Desde marzo de 2020 las videollamadas también mejoraron mucho: hubo ajustes a las plataformas, nuevas características a nuestra disposición y en general, un interés por hacer que la experiencia de los usuarios aumentara conforme a la demanda de estudiantes, empleados y seres humanos ávidos de conexión. El próximo paso, dicen varias fuentes, son las videollamadas que utilizan inteligencia artificial para lograr el encuadre perfecto, y las que reemplazan las cámaras por visores de realidad virtual y a las personas por hologramas.

Sin embargo, por más tecnología y metaverso, las videollamadas siguen siendo una experiencia incompleta cuando las comparamos con una interacción cara a cara. Cuando interactuamos con otra persona, sea un amigo, colega, profesor o familiar, hay un intercambio de información, de experiencias y de emociones que hace que o nos unamos o nos alejamos de la otra persona. Pero de entrada, no estar en el mismo espacio físico que la otra persona nos quita la mitad de las claves para lograr una buena interacción.

Para empezar, una videollamada nos da una posibilidad que difícilmente se puede replicar si estamos en presencia de alguien más: apagar la cámara y controlar cuándo somos vistos. Para Adriana Calderón, neuropsicóloga clínica adscrita a Colsanitas, una de las cosas que esto permite es esconder nuestras emociones: que nadie vea la cara de fastidio que estoy haciendo, que no me vean sonreír o que no vean que estoy completamente distraída. Y para una comunicación eficaz, continúa Calderón, “es importante poder leer la emoción del otro. Eso hace que las relaciones sean realmente abiertas y claras, y que puedan evolucionar mejor. Porque si yo envío mi mensaje y nunca supe si a mi interlocutor le llegó o si no le gustó, la comunicación se va a truncar. El objetivo principal es dar un mensaje y entender cómo el otro toma lo que estoy diciendo”.
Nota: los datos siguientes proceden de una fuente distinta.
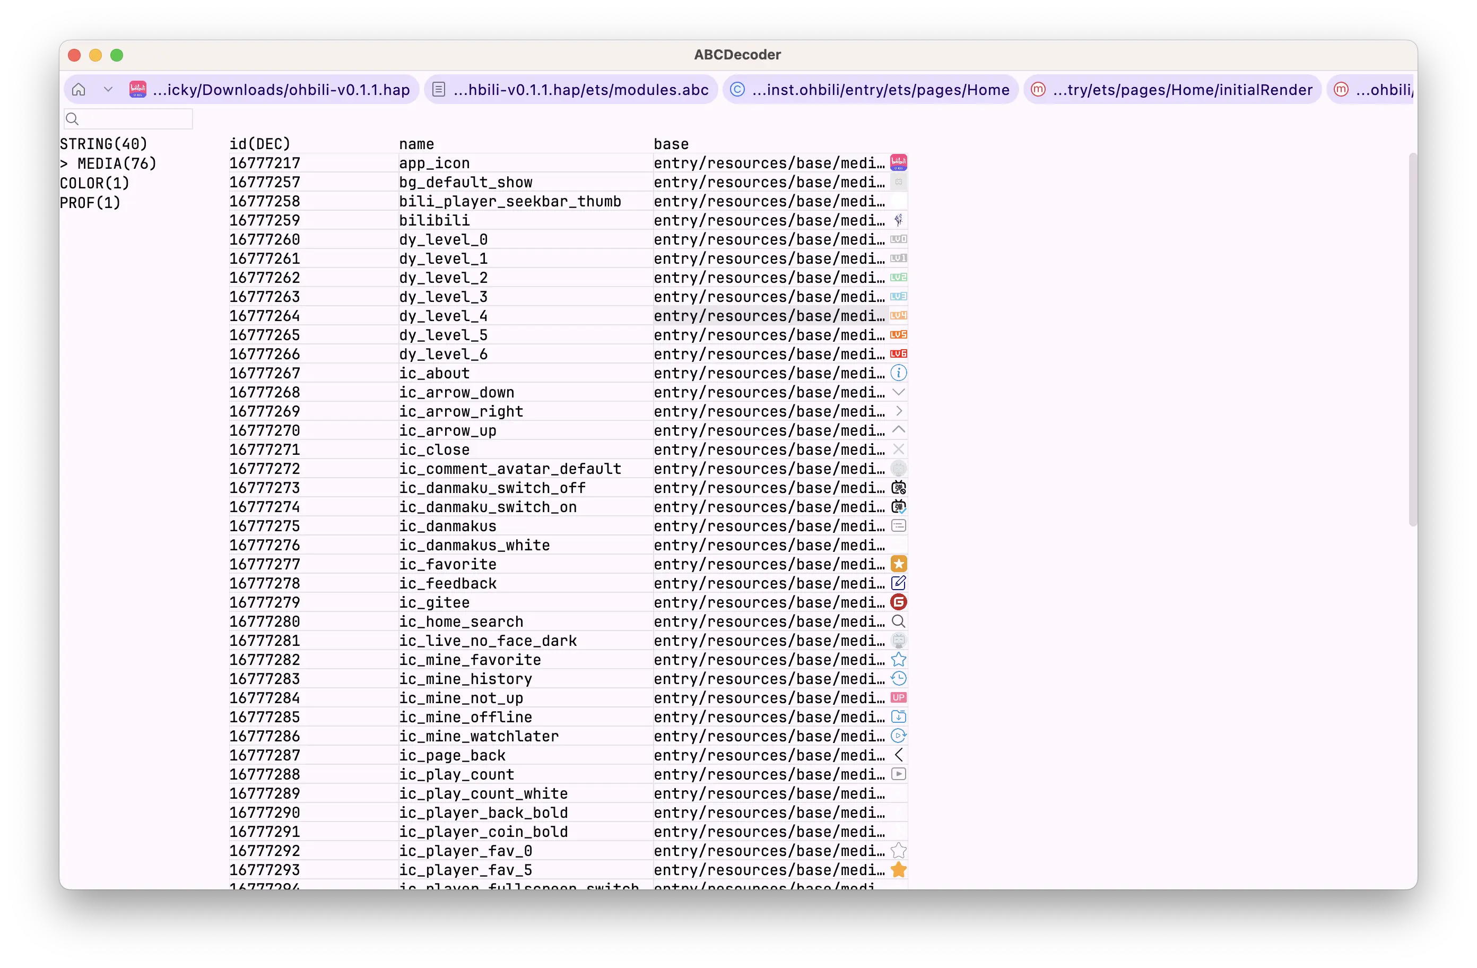
Task: Click the home icon in breadcrumb bar
Action: click(x=79, y=89)
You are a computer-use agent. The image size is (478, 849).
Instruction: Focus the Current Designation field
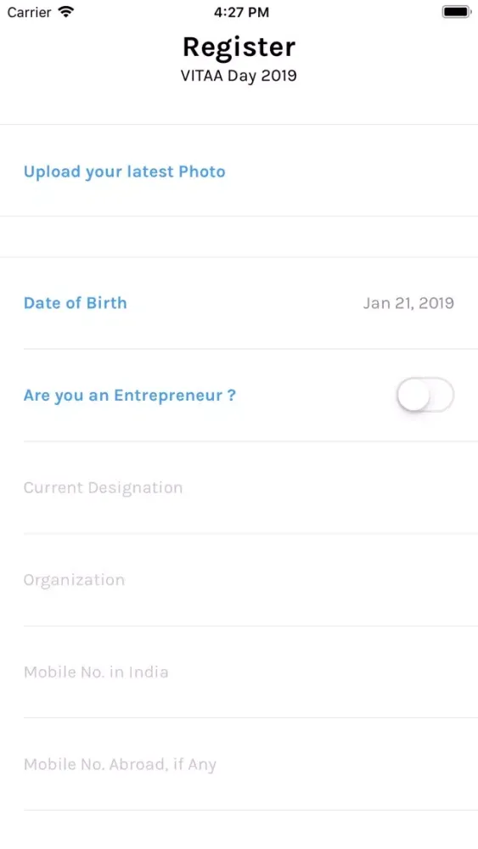pos(250,487)

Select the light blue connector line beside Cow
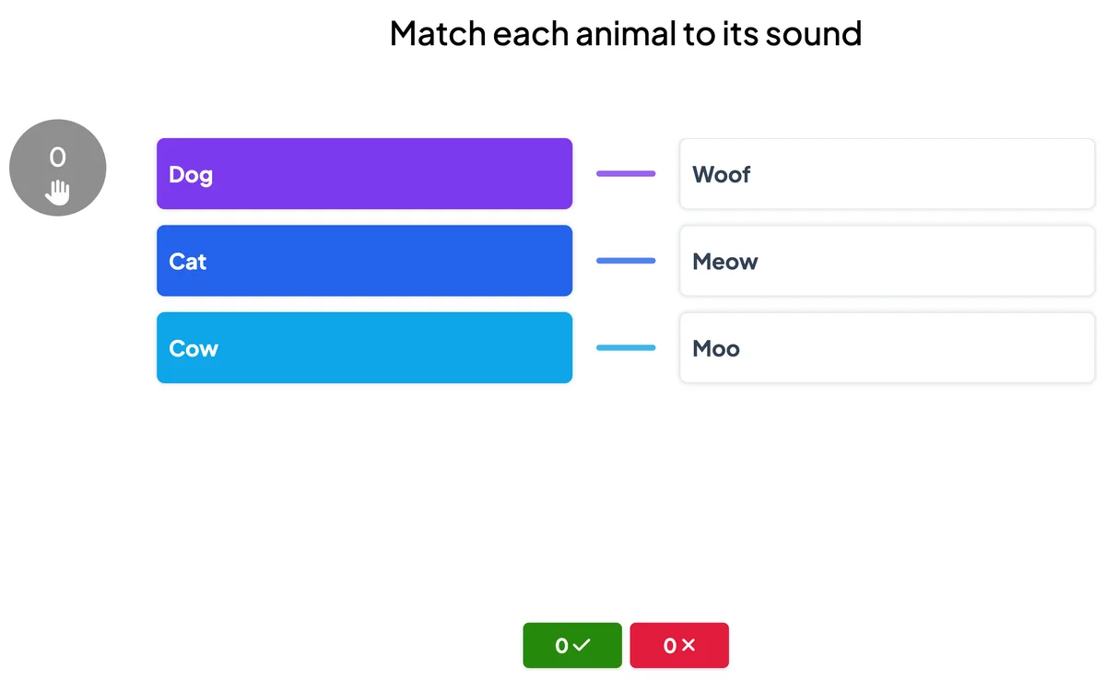pyautogui.click(x=626, y=347)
Calderón agrega que otro de los elementos que se pierden en las videollamadas es la mirada: no solo no estamos mirando al otro (que no es lo mismo que mirar a un cuadrito en una pantalla), sino que no percibimos cómo nos miran los demás y, en esa medida, cómo están reaccionando a lo que nosotros decimos. El tema puede empeorar si nuestro interlocutor está mirando hacia otro lugar, o si su cámara no lo encuadra de frente sino desde arriba o desde un costado. O, claro, si tiene la cámara apagada.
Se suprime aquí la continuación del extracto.